Data provided →
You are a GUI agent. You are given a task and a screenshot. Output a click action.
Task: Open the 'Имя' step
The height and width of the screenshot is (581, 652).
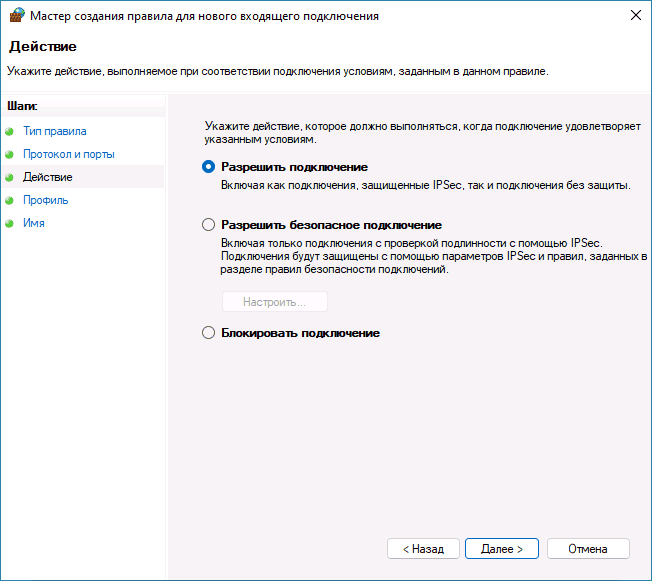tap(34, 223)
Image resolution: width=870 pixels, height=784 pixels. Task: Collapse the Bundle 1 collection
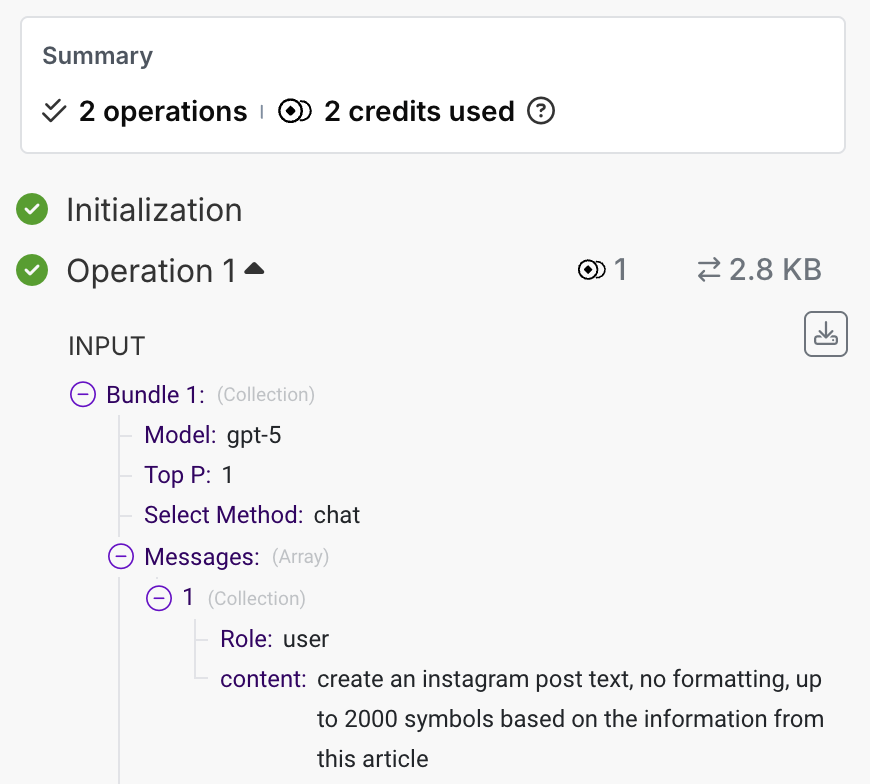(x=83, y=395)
...
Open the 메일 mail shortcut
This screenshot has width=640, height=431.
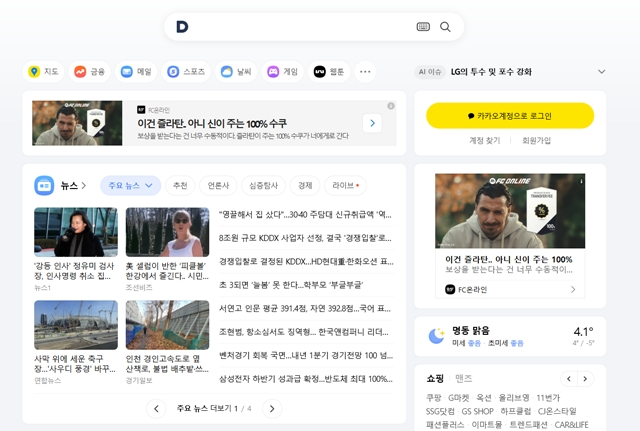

Activity →
From the data above, show each line that contains "Open".

Exercise result →
Task: Open the 'Имя' step
Open the 메일 mail shortcut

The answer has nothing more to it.